There is, however, another way in which analogous propensities may be ingrained in the mental constitution, not as residual vestiges of old instincts, but as congenital rudiments fostered by new habits. It is a well-known and familiar fact that the frequent repetition of intelligent accommodation in certain definite lines begets habits, which so far simulate instincts as to be commonly described in popular speech as instinctive. Professor Wundt indeed places them in the category of “acquired instincts”—a usage which we regard as unsatisfactory, seeing that it tends to mask the distinction between the congenital and acquired factors in behaviour, and seeing that we have the well-defined term “habits” for acts rendered to a large extent automatic through repetition. Lamarckian thinkers regard habit as the mother of instinct, assuming that the acquired automatism of one generation may be transmitted to become congenital in the succeeding generation. This conclusion we provisionally reject, regarding the basal assumption as at present unproven. But though we cannot accept the view that habit is the mother of instinct, we regard it as not improbable that habit may be the nurse of congenital propensities. Remembering that similar habits are acquired by animals of the same species throughout a series of succeeding generations, and assuming that congenital variations are constantly occurring in many directions, it seems probable that some of these variations will be coincident in direction with the acquired habits.
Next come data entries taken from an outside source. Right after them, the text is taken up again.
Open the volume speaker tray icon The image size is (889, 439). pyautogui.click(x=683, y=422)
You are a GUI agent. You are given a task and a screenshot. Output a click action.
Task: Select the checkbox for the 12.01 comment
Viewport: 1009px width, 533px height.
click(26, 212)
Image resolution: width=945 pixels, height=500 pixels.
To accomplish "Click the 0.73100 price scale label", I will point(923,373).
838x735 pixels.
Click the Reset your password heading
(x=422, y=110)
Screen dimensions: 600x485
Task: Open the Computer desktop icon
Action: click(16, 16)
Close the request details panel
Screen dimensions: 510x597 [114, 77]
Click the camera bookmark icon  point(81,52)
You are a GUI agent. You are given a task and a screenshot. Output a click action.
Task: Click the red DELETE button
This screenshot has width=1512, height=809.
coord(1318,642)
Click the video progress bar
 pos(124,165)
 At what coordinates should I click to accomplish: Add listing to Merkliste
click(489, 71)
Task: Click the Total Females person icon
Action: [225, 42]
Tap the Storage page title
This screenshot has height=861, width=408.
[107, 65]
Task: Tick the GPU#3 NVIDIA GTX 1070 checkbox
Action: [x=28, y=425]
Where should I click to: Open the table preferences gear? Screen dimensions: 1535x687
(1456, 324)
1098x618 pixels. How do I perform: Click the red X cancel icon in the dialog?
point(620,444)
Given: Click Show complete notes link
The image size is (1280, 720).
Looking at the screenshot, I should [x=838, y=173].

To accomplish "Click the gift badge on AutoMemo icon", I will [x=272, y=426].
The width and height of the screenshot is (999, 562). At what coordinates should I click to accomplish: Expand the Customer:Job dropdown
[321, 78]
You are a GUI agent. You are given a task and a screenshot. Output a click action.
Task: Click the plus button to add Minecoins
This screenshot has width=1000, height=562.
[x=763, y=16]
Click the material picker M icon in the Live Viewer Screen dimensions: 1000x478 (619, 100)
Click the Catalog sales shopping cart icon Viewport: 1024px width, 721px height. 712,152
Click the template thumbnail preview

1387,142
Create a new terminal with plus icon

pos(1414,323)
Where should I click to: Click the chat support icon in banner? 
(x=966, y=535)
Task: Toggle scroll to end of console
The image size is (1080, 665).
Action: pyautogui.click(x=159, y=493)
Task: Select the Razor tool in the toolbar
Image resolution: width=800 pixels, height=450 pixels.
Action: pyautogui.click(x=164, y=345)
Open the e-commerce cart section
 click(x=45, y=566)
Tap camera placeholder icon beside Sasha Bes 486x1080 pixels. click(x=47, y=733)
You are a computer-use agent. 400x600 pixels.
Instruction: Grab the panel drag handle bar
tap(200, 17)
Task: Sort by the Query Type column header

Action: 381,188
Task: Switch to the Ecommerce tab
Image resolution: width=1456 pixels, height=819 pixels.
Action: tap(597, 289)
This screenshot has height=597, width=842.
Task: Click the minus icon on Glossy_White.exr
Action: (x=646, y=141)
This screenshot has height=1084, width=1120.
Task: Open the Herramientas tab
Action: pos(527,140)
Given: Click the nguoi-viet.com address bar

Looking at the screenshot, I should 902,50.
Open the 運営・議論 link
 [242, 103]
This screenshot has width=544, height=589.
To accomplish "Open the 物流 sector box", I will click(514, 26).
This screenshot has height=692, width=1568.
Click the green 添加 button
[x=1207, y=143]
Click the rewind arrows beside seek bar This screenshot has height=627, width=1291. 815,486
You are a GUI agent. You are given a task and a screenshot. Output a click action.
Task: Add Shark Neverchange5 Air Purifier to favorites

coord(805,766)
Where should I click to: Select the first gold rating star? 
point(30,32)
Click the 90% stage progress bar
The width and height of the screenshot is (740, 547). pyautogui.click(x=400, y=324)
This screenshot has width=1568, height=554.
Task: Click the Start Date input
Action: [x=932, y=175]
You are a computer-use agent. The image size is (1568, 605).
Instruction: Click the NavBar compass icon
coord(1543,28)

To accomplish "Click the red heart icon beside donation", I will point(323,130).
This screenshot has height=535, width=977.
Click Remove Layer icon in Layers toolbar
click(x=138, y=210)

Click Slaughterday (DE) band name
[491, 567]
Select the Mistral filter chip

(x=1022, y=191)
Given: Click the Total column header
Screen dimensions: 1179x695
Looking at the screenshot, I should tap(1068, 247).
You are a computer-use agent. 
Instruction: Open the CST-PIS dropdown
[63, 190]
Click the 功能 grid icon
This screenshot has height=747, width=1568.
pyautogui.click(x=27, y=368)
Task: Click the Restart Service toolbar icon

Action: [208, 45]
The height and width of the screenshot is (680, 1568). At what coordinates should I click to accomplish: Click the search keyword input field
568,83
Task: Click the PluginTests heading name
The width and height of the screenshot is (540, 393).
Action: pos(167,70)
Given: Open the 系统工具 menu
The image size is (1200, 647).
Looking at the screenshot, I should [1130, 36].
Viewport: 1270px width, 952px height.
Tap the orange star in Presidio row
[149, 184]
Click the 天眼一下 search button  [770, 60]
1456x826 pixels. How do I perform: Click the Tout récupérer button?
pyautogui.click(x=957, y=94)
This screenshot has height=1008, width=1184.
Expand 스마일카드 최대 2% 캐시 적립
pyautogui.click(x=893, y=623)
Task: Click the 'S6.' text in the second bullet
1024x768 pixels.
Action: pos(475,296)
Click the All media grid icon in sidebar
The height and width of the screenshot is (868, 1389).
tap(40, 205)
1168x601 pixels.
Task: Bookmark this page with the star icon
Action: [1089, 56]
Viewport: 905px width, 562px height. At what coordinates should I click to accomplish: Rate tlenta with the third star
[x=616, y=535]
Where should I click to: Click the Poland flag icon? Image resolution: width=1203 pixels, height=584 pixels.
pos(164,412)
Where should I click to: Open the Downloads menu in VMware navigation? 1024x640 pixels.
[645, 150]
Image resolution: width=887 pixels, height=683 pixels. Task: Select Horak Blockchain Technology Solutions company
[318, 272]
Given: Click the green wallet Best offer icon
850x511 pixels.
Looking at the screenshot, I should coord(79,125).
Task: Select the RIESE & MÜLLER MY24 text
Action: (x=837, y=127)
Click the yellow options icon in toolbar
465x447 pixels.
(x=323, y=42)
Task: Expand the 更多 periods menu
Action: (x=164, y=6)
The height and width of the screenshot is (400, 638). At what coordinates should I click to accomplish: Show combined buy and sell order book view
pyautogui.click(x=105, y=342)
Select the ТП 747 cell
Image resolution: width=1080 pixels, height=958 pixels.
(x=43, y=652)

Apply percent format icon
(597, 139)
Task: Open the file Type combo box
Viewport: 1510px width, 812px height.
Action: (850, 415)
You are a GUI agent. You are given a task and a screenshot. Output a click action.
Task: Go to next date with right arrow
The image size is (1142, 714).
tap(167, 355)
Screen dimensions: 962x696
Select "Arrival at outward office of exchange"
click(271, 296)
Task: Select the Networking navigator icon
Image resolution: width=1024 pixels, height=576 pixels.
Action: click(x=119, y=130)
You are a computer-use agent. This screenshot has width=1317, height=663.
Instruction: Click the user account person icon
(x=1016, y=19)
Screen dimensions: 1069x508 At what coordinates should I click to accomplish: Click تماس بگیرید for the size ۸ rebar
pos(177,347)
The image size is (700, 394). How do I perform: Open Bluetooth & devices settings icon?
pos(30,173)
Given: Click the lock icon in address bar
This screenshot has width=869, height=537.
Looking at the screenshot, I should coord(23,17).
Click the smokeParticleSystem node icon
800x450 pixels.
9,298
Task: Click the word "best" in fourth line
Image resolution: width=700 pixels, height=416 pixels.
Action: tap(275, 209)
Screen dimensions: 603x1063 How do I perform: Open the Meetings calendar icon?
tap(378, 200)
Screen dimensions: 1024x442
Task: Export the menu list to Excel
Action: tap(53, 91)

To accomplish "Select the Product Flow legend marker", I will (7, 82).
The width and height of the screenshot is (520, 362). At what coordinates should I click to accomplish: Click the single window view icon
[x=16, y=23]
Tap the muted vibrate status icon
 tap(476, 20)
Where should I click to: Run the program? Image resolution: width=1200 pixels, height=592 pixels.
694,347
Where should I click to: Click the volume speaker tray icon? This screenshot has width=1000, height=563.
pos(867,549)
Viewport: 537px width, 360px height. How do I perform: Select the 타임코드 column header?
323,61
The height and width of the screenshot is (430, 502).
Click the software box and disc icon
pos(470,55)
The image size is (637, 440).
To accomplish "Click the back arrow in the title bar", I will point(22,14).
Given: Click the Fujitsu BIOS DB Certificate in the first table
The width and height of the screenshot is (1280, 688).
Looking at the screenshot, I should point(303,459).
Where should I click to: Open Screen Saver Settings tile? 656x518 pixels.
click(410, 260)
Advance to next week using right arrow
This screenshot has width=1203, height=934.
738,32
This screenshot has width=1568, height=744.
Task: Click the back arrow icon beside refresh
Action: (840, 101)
Thus would arise a congenital propensity to perform the habitual acts; and should they be of sufficient importance in the conduct of life to be subject to the action of natural selection, those animals in which such propensities were congenital would survive, whereas those in which no such propensities existed would be eliminated. It is unnecessary, however, to elaborate this conception further, since it is in line with that already discussed in considering the influence of intelligence in fostering a diversion of instinct under changing circumstances. Then we were considering how habit may lead to a congenital change in an old instinct; here we are dealing with the development of a new propensity.

Sufficient has now been said to illustrate some of the ways in which instinct and intelligence interact in the evolution of behaviour. Such interaction is further exemplified in the social life of animals, which will be dealt with in the next chapter.